D’après l’organisation, c’est une épidémie qui aurait dû être évitée.  

L’organisation indépendante Greenpeace n’est pas tendre avec le Cameroun. Dans un communiqué intitulé « Une crise sanitaire secoue le septentrion du Cameroun », Andoh Rex, responsable de la mobilisation de Greenpeace Afrique épingle le Cameroun au sujet de sa gestion de l’épidémie de choléra, dont les victimes se chiffrent à plus de 40 morts et de plus de 600 personnes en sont affectées. Pour Greenpeace, « il s’agit d’une crise sanitaire qui aurait pu et aurait dû être évitée. Le système camerounais de gestion de la santé publique laisse beaucoup à désirer », tance l’ONG. Laquelle compatit avec les familles endeuillées de la région de l’Extrême-Nord du Cameroun. Mais loin de cette compassion, Greenpeace charge particulièrement le régime de Paul Biya. « Greenpeace Afrique est consciente de la pléthore de défis économiques et sociaux auxquels le régime Biya est confronté. Mais, faire de l’intérêt du peuple la priorité devrait être la préoccupation majeure de tout gouvernement digne de ce nom », écrit-on.

L’organisation indépendante qui n’est pas à son premier brulot à l’endroit du Cameroun enfonce le clou lorsqu’elle parle de l’émergence à l’horizon 2035. « Ce serait un euphémisme que de dire que les équipements publics s’effondrent. Le système de santé publique et le système social défaillants doivent être profondément réorganisés et dotés d’une base solide pour permettre au pays de répondre efficacement aux besoins de tous les Camerounaises et Camerounais. Nous espérons vivement que le régime camerounais offrira le droit à un environnement propre à tous ses citoyens », déclare Andoh Rex.

La communication de ce dernier est laconique, mais davantage incisive.
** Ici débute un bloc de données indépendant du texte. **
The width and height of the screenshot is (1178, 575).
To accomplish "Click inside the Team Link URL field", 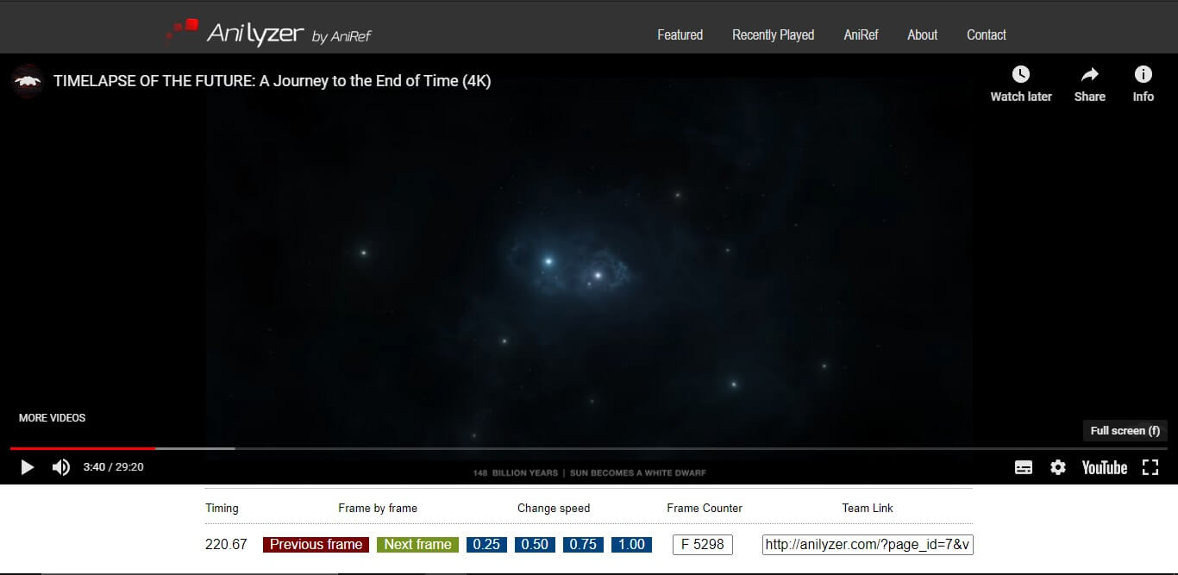I will click(866, 544).

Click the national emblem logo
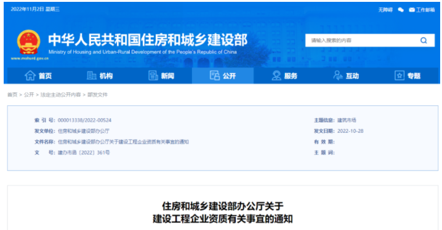click(x=28, y=42)
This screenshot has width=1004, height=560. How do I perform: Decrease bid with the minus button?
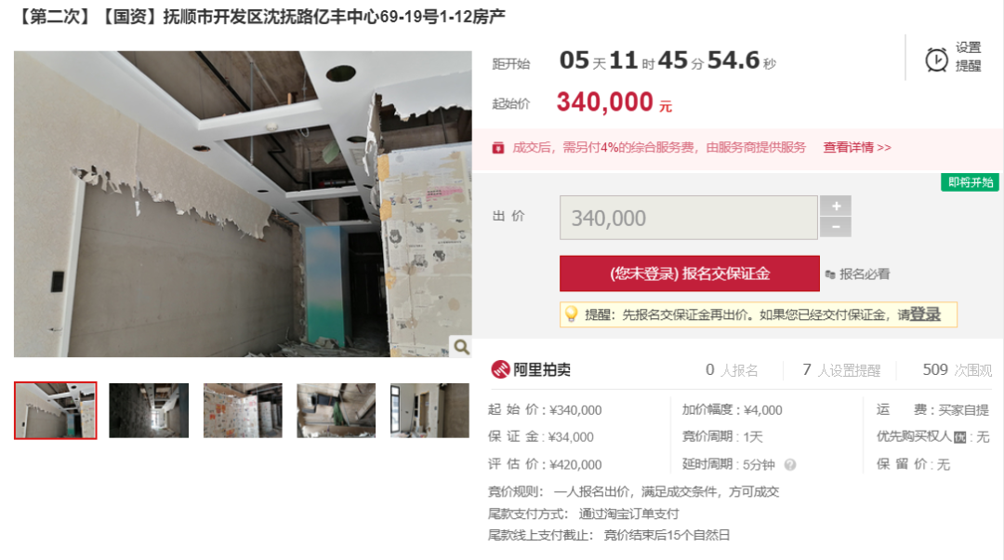point(836,227)
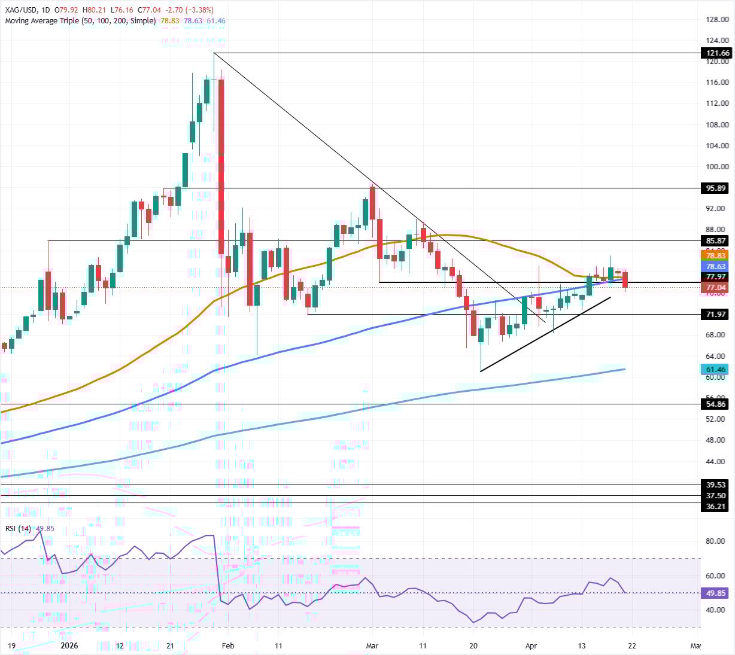Click the 71.97 support price label
Viewport: 735px width, 655px height.
click(x=716, y=314)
Quatre départements ministériels sont particulièrement ciblés les critiques acerbes de l’ONG. Ce sont les ministères de la Santé (Minsanté), de l’Education de base (Minedub), de l’Eau et de l’Energie (Minee), et de l’Environnement, de la Protection de la Nature et du Développement durable (Minepded). « Du manque d’eau potable dans presque toutes les grandes villes, aux immondices dans de nombreuses rues, ce n’est peut-être qu’une question de temps avant que d’autres régions ne soient affectées par la crise sanitaire qui sévit dans le Grand-Nord du pays », s’inquiète l’ONG. 

Pour Greenpeace qui fait un tacle à la régulière au Minedub, « La campagne d’éradication du choléra dans les écoles camerounaises lancée par le ministre de l’Éducation de base, Youssouf Adjidja Alim, baptisée « Mon École sans Choléra » laisse beaucoup à désirer. Cette campagne devrait avoir une approche holistique en abordant non seulement les questions d’hygiène de base dans les écoles, mais aussi d’autres problèmes dans tous les aspects de la vie des Camerounais ».